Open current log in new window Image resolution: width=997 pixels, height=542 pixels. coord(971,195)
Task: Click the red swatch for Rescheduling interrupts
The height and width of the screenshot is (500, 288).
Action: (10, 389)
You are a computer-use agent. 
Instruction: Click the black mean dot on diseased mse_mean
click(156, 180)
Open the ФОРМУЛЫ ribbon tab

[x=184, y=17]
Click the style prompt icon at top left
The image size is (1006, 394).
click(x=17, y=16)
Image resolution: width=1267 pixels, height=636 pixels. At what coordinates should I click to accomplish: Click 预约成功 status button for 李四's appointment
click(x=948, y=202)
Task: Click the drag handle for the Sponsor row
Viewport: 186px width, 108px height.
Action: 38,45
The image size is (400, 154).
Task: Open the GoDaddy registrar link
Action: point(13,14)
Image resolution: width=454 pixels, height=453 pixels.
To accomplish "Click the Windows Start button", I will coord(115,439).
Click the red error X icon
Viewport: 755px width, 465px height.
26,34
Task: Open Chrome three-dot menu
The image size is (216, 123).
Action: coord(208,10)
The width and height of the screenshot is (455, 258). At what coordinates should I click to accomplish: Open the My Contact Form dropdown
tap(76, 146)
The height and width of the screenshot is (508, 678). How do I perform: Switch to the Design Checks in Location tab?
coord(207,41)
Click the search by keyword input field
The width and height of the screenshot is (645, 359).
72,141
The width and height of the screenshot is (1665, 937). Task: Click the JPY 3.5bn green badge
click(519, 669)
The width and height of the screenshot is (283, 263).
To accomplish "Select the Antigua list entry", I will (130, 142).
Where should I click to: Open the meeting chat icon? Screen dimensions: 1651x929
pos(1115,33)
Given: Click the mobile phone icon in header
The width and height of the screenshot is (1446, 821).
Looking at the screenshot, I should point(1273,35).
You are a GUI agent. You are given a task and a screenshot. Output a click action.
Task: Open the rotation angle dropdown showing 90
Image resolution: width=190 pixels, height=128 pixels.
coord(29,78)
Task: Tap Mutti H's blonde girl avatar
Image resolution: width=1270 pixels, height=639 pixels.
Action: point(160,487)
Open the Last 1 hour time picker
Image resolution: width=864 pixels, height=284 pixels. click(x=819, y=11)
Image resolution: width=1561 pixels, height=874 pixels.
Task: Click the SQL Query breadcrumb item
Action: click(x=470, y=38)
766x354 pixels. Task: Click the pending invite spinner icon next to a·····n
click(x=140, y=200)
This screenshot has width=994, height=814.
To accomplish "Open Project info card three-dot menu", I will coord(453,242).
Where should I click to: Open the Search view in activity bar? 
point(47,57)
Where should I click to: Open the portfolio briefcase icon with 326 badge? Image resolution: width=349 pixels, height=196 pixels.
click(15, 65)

Aim:
Give the record lines above as a Markdown table with the columns Row and Record line, starting at the line containing "Open the Last 1 hour time picker" and ending at the line containing "click(x=140, y=200)". Leave out any blank lines.

Expected answer:
| Row | Record line |
|---|---|
| 1 | Open the Last 1 hour time picker |
| 2 | Image resolution: width=864 pixels, height=284 pixels. click(x=819, y=11) |
| 3 | Image resolution: width=1561 pixels, height=874 pixels. |
| 4 | Task: Click the SQL Query breadcrumb item |
| 5 | Action: click(x=470, y=38) |
| 6 | 766x354 pixels. Task: Click the pending invite spinner icon next to a·····n |
| 7 | click(x=140, y=200) |